----- Data provided -----
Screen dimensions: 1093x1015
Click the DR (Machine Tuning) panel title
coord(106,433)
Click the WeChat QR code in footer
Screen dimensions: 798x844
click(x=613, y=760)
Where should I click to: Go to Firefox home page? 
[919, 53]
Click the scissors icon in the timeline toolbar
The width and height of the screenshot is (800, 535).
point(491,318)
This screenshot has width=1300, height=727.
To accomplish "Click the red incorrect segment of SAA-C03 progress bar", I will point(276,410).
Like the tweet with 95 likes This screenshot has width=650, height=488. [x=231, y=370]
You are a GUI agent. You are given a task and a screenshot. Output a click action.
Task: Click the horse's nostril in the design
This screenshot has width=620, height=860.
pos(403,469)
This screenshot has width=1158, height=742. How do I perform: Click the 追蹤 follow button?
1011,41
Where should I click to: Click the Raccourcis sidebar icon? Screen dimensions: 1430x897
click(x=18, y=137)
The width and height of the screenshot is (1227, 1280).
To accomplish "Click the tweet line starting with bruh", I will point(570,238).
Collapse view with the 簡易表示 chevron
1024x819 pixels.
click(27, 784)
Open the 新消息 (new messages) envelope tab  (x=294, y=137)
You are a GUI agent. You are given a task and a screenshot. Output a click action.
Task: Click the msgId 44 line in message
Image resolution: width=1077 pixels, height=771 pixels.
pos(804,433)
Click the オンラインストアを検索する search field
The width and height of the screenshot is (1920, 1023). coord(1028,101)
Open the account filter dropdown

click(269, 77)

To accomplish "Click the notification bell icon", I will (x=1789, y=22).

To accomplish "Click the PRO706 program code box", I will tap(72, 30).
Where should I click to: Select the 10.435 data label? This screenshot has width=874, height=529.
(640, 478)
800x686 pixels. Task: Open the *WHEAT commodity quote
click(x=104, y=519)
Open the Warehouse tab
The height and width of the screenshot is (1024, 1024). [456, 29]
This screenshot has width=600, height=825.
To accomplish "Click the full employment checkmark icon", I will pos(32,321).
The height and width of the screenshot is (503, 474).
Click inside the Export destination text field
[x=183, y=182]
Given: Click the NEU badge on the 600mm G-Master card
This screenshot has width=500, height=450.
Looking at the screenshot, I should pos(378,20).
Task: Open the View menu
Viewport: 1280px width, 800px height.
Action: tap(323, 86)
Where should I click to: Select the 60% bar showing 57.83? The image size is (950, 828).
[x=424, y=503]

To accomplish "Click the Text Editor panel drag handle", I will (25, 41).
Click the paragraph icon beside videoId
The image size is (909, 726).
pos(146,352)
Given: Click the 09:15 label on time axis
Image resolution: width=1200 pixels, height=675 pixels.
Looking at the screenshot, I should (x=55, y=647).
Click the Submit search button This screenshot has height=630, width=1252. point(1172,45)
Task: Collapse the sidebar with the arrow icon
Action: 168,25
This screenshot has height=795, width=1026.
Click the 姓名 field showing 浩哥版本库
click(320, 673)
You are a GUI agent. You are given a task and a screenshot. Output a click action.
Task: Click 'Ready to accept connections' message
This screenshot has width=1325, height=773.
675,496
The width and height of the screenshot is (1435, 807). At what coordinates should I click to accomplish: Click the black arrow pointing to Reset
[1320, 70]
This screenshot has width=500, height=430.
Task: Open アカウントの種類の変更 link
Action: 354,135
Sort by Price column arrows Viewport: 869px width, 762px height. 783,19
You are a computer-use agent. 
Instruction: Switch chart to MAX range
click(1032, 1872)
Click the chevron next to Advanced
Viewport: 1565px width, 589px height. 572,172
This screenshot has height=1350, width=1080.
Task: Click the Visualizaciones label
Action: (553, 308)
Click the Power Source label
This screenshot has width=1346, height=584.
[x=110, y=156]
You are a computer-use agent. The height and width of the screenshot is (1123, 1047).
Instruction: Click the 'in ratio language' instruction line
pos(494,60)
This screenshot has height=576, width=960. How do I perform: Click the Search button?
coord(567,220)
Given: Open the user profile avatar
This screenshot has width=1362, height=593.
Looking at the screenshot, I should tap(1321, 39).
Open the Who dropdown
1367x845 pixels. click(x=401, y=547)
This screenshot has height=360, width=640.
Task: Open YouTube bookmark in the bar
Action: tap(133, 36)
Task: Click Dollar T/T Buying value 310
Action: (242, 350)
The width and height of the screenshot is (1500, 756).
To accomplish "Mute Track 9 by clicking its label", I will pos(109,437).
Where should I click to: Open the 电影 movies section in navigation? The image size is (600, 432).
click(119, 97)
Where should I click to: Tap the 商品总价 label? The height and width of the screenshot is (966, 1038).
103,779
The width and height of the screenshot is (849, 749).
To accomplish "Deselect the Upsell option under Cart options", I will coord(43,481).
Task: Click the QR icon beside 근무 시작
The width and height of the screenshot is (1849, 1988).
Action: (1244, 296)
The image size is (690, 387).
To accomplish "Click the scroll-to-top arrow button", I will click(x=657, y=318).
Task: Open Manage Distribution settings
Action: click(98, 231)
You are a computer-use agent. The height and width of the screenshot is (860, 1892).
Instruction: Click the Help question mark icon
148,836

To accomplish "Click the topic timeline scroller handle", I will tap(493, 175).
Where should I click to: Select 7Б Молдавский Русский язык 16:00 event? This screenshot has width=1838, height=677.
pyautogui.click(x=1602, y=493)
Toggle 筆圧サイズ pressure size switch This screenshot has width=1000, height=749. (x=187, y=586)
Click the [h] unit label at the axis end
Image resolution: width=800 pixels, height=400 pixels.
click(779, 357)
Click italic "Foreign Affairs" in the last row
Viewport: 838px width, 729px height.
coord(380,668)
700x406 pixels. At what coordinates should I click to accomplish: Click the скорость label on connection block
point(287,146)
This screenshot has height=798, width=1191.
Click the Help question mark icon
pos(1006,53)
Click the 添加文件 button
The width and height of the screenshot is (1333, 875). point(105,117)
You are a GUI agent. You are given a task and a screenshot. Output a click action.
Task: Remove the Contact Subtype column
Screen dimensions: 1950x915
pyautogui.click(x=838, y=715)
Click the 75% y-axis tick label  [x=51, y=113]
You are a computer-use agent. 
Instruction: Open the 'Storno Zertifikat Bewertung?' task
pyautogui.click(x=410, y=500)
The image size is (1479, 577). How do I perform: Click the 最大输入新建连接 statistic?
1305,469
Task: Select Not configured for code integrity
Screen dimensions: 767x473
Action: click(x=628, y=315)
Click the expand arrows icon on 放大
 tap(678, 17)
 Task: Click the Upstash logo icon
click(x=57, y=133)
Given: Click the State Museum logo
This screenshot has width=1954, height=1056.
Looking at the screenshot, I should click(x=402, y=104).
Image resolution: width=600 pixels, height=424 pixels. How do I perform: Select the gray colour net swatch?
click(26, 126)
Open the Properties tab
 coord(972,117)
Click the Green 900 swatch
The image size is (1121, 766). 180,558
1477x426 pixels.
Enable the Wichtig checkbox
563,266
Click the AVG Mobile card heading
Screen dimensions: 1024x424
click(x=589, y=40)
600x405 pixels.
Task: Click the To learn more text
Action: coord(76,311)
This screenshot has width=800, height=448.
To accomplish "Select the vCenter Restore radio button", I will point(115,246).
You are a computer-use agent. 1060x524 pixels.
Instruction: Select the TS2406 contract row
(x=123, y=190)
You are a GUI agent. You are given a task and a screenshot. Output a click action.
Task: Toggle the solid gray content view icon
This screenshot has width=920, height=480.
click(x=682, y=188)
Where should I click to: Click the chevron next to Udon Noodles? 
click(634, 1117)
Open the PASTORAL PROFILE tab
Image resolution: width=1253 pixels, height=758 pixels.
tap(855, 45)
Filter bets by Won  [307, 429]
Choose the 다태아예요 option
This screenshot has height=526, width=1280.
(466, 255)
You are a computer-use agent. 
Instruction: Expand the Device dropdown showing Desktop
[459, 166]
-----
**Exercise:**
Retype exactly the lines above, from the one with "This screenshot has width=1362, height=593." through the one with "The width and height of the screenshot is (1500, 756).", inclusive.

**Written answer:**
This screenshot has width=1362, height=593.
Looking at the screenshot, I should tap(1321, 39).
Open the Who dropdown
1367x845 pixels. click(x=401, y=547)
This screenshot has height=360, width=640.
Task: Open YouTube bookmark in the bar
Action: tap(133, 36)
Task: Click Dollar T/T Buying value 310
Action: (242, 350)
The width and height of the screenshot is (1500, 756).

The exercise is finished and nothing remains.